Datasets workflow for text redaction
Last updated
Last updated
You can use Textual to generate versions of files where the sensitive values are redacted.
To only generate redacted files, you use a Tonic Textual dataset.
You can also optionally configure a Textual pipeline to generate redacted files in addition to the JSON output.
At a high level, to use Textual to create redacted data:
Create a Textual dataset or pipeline. A dataset is a set of files to redact. A pipeline is used to generate JSON output that can be used to populate an LLM system. Pipelines also provide an option to generate redacted versions of the selected files.
Add files to the dataset or pipeline.
Textual supports almost any free-text file, PDF files, .docx files, and .xlsx files. For images, Textual supports PNG, JPG (both .jpg and .jpeg), and TIF (both .tif and .tiff) files.
For a dataset or an uploaded files pipeline, as you add the files, Textual automatically uses its built-in models to identify entities in the files and generate the pipeline output. For a cloud storage pipeline, to identify the entities and generate the output, you run the pipeline.
For a dataset, review the types of entities that were detected across all of the files. For pipeline files, the file details include the entities that were detected in that file.
At any time, including before you upload files and after you review the detection results, you can configure how Textual handles the detected values for each entity type.
For datasets, you can also provide added and excluded values for each entity type.
By default, Textual redacts the entity values, which means to replace the values with a token that identifies the type of sensitive value, followed by a unique identifier. For example, NAME_GIVEN_l2m5sb
, LOCATION_j40pk6
. The identifiers are consistent, which means that for the same original value, the redacted value always has the same identifier. For example, the first name Michael might always be replaced with NAME_GIVEN_12m5sb
, while the first name Helen might always be replaced with NAME_GIVEN_9ha3m2
.
For PDF files and image files, redaction means to cover the value with a black box. For a given entity type, you can instead choose to synthesize the values, which means to replace the original value with a realistic replacement. The synthesized values are always consistent, meaning that a given original value always produces the same replacement value. For example, the first name Michael might always be replaced with the first name John. You can also choose to ignore the values, and not replace them. For a dataset, Textual automatically updates the file previews and downloadable files to reflect the updated configuration.

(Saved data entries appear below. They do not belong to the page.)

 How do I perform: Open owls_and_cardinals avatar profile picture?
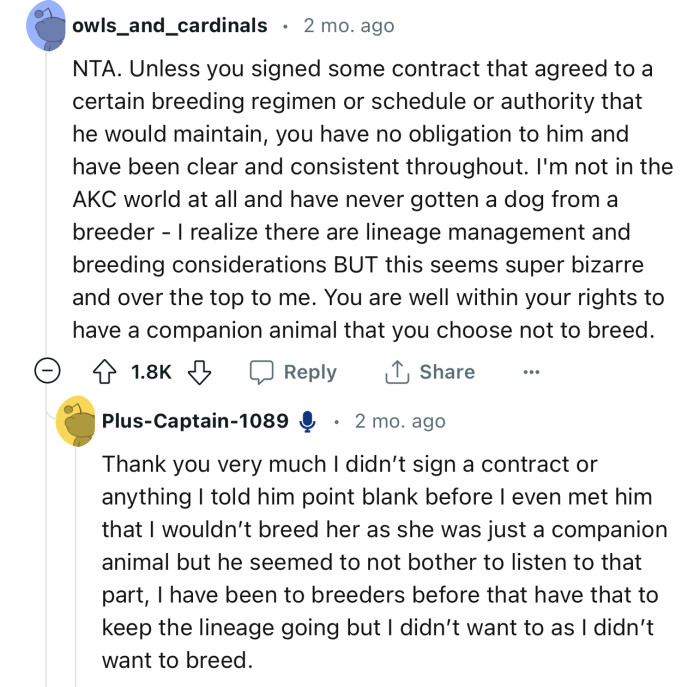[x=46, y=27]

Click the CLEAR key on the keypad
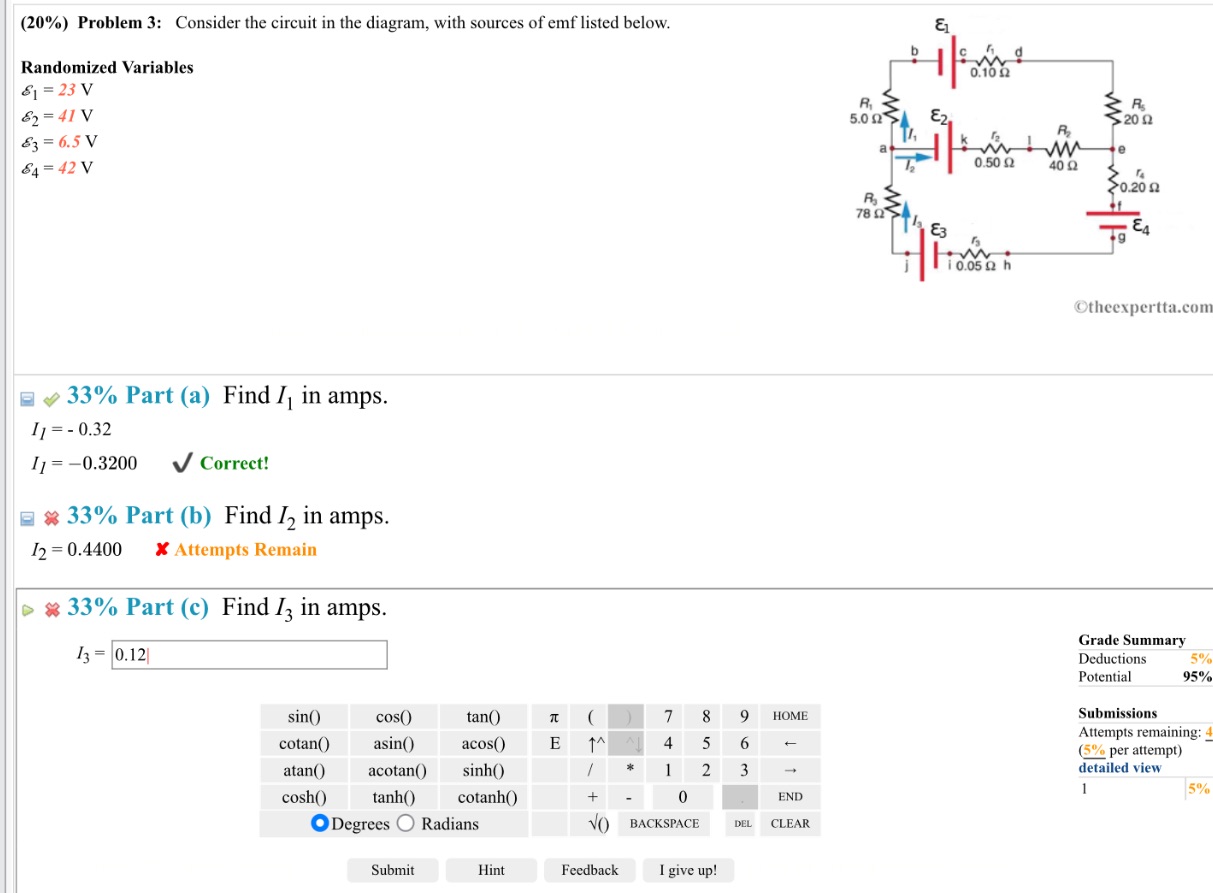point(791,823)
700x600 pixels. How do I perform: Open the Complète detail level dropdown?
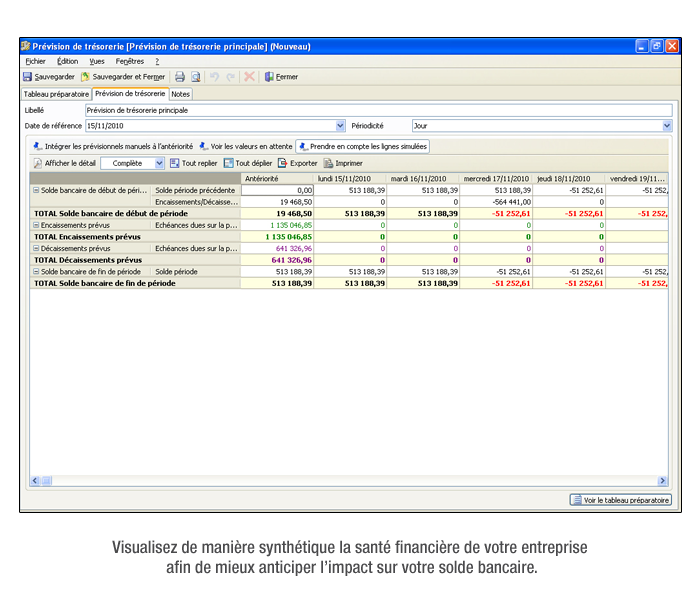pos(159,163)
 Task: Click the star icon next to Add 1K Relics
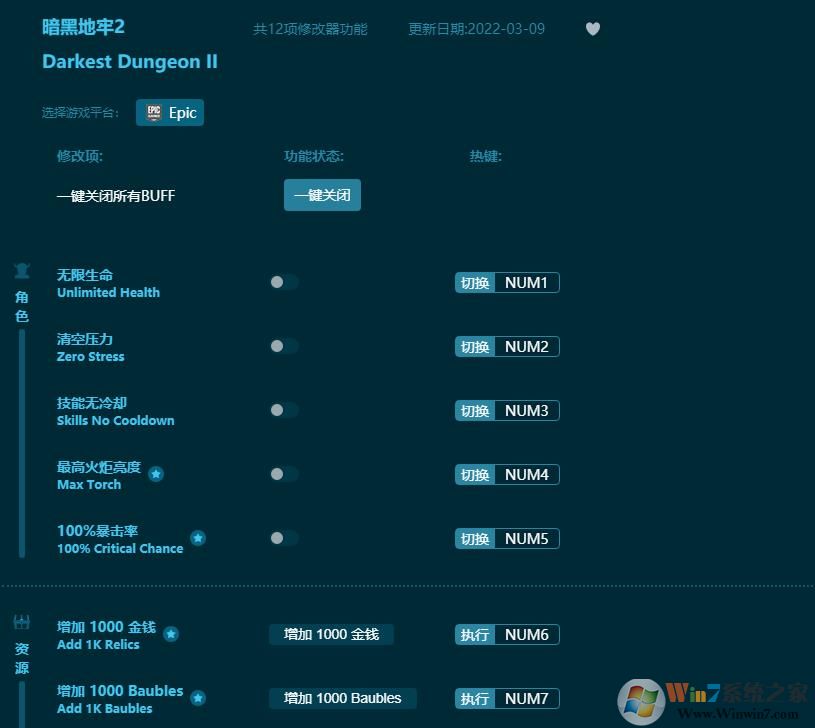click(x=171, y=634)
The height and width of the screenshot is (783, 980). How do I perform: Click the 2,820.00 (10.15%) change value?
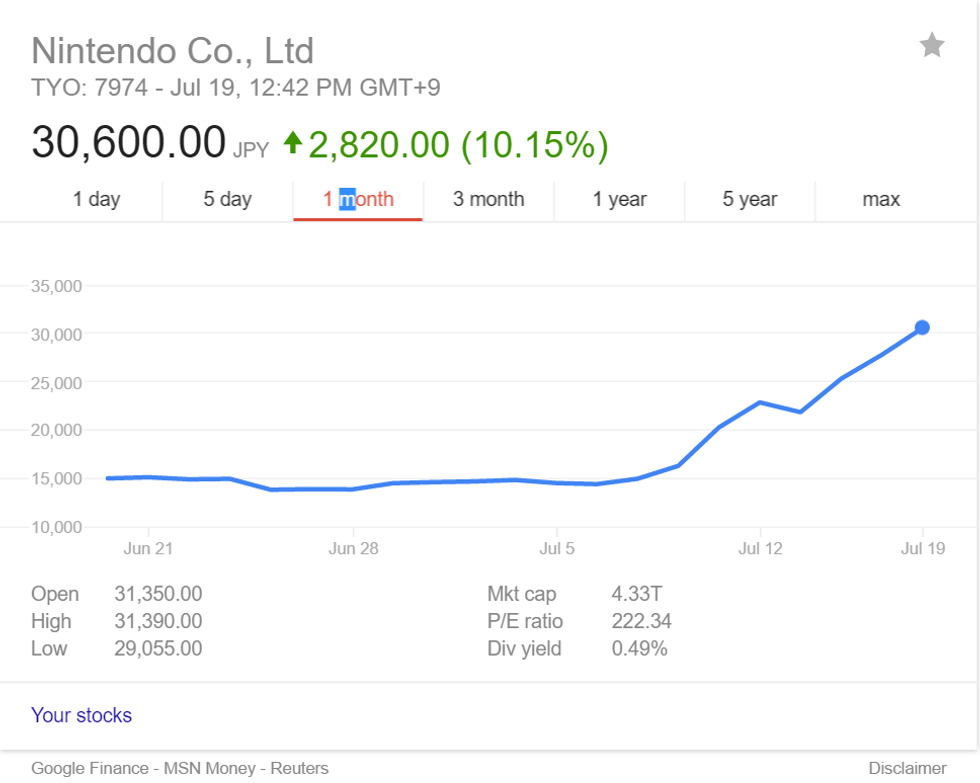458,145
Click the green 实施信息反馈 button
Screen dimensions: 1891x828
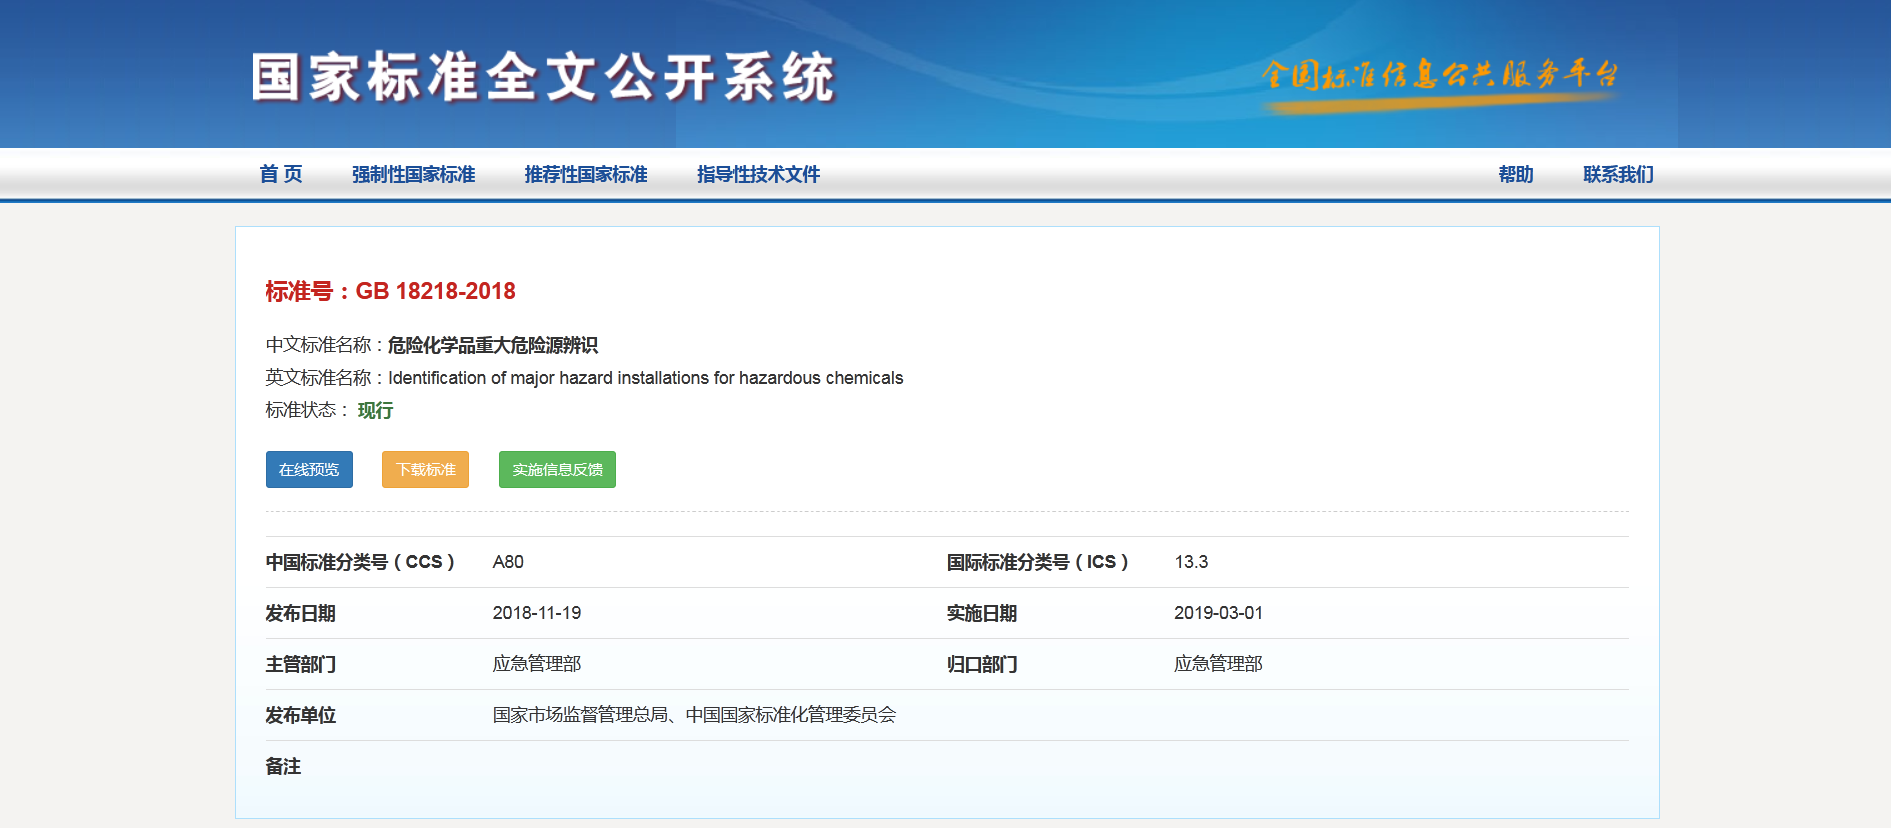tap(557, 469)
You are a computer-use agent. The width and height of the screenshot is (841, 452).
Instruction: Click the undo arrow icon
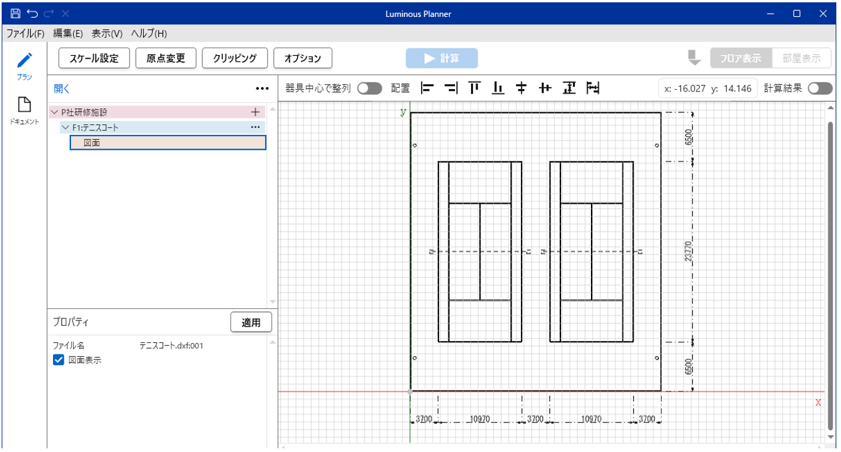click(x=32, y=14)
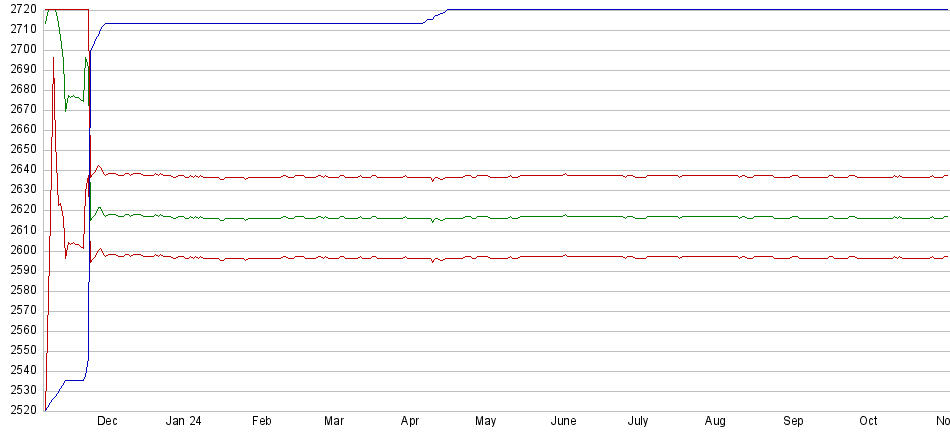
Task: Click the 'June' label on the x-axis
Action: coord(564,421)
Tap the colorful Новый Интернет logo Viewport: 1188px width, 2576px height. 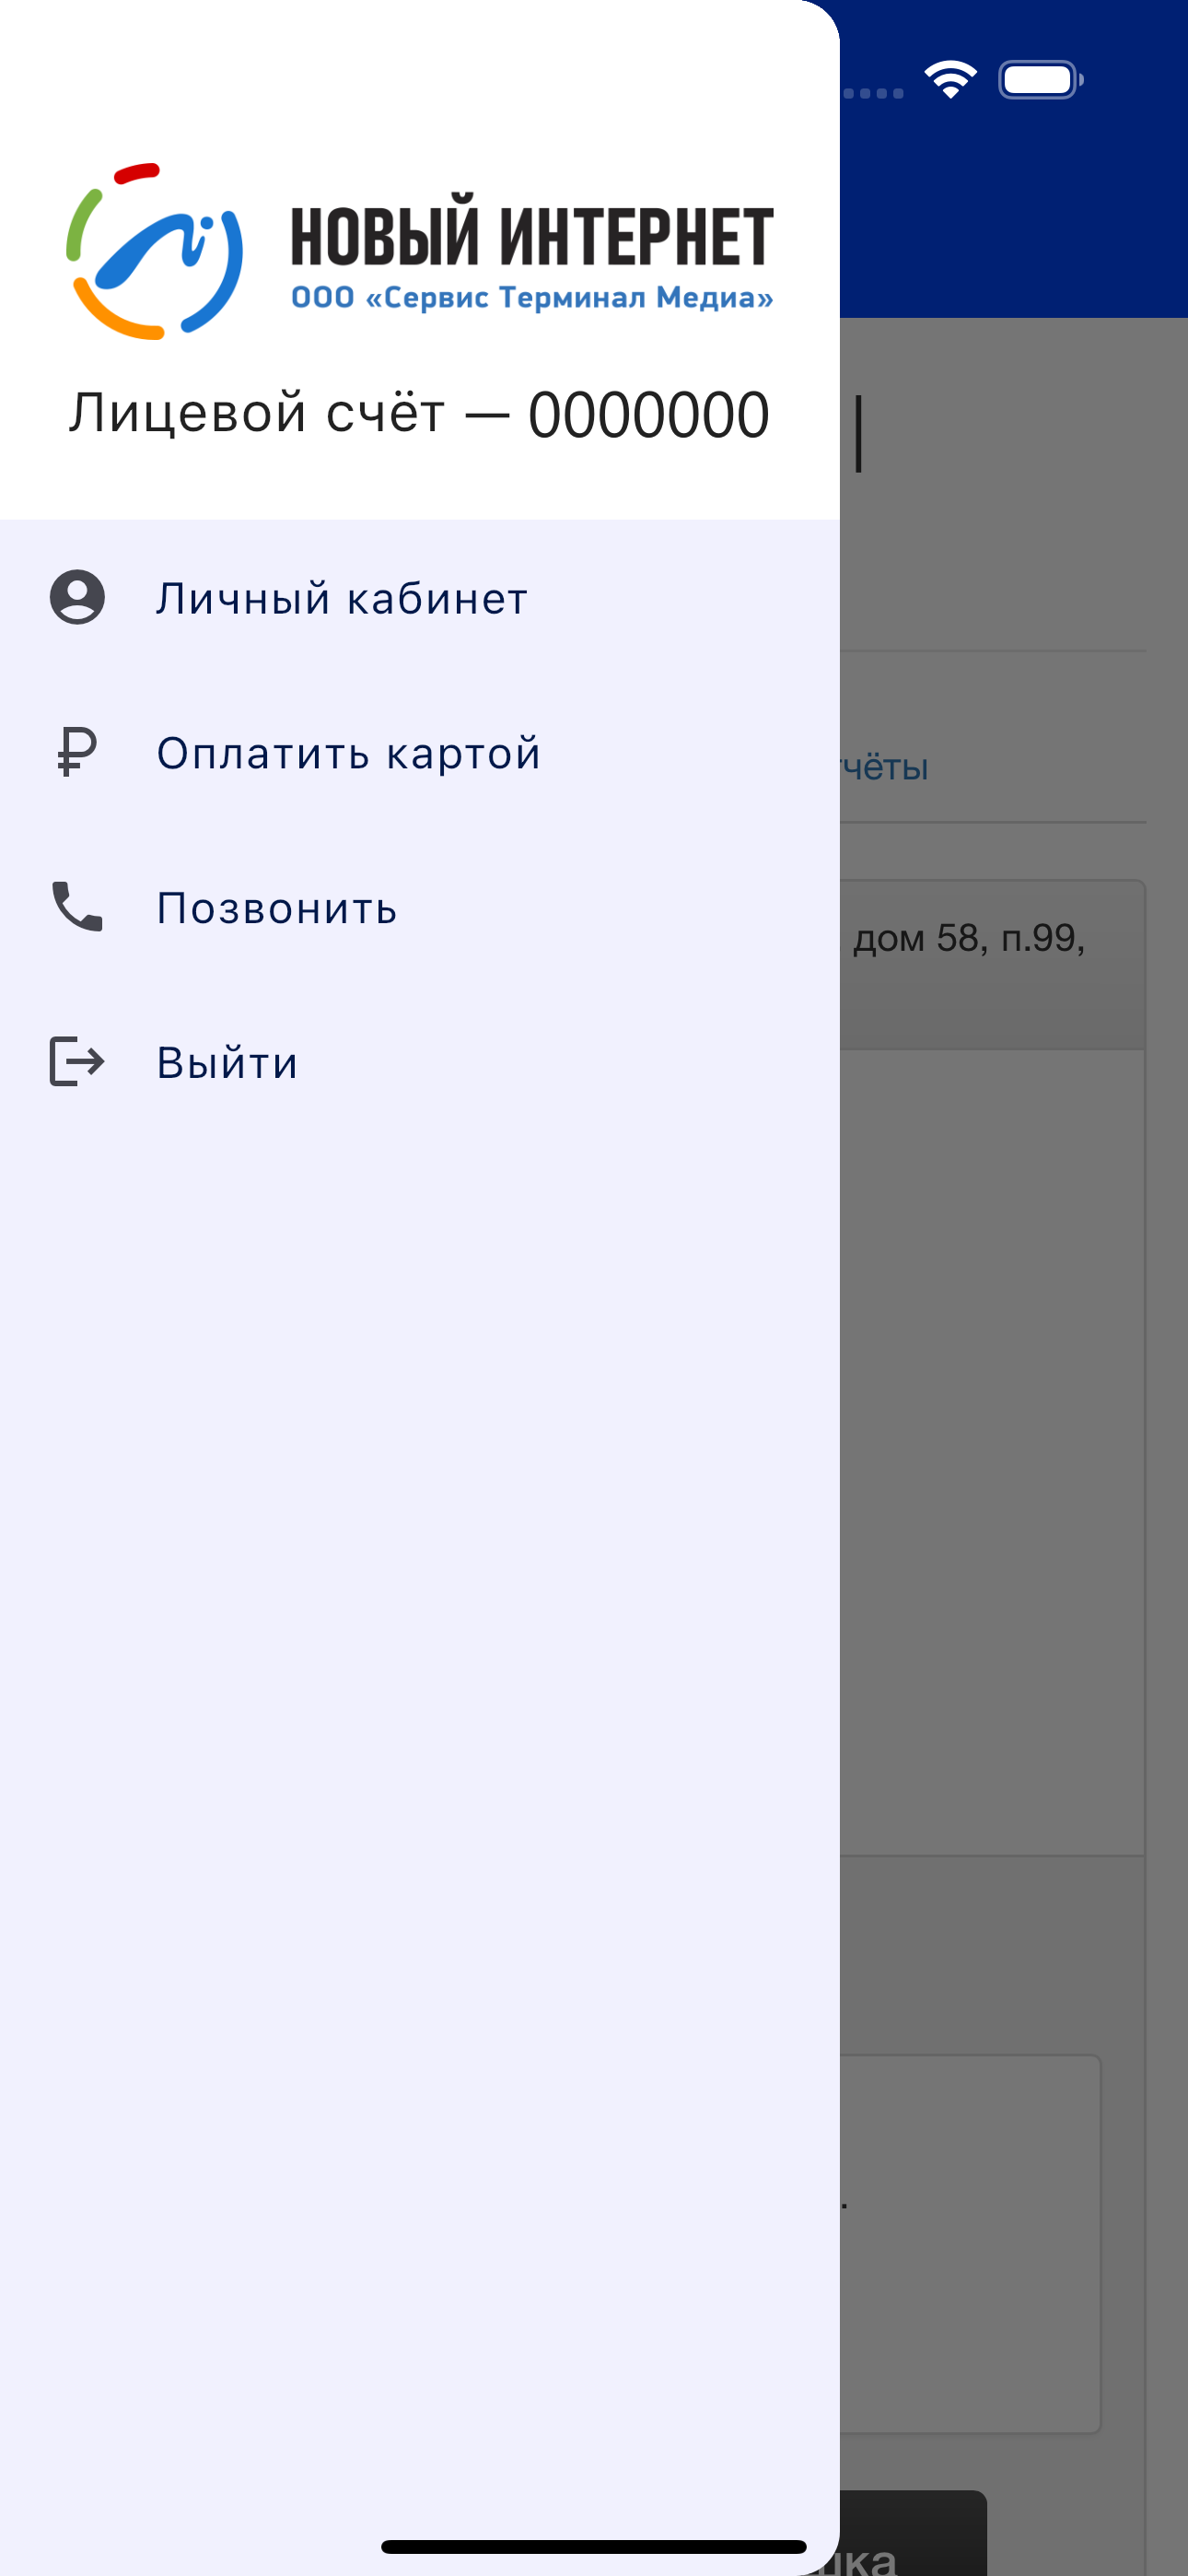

For a pipeline, the updated configuration is applied the next time you run the pipeline, and only applies to new files.
Optionally, in a dataset, you can create lists of values to add to or exclude from an entity type. You might do this to reflect values that are not detected or that are detected incorrectly.
Pipelines do not allow you to add or exclude individual values.
Datasets also provide additional options for PDF files. These options are not available in pipelines.
You can add manual overrides to a PDF file. When you add a manual override, you draw a box to identify the affected portion of the file.
You can use manual overrides either to ignore the automatically detected redactions in the selected area, or to redact the selected area.
To make it easier to process multiple files that have a similar format, such as a form, you can create templates that you can apply to PDF files in the dataset.
After you complete the redaction configuration and manual updates, you can download the dataset files or the synthesized pipeline files to use as needed.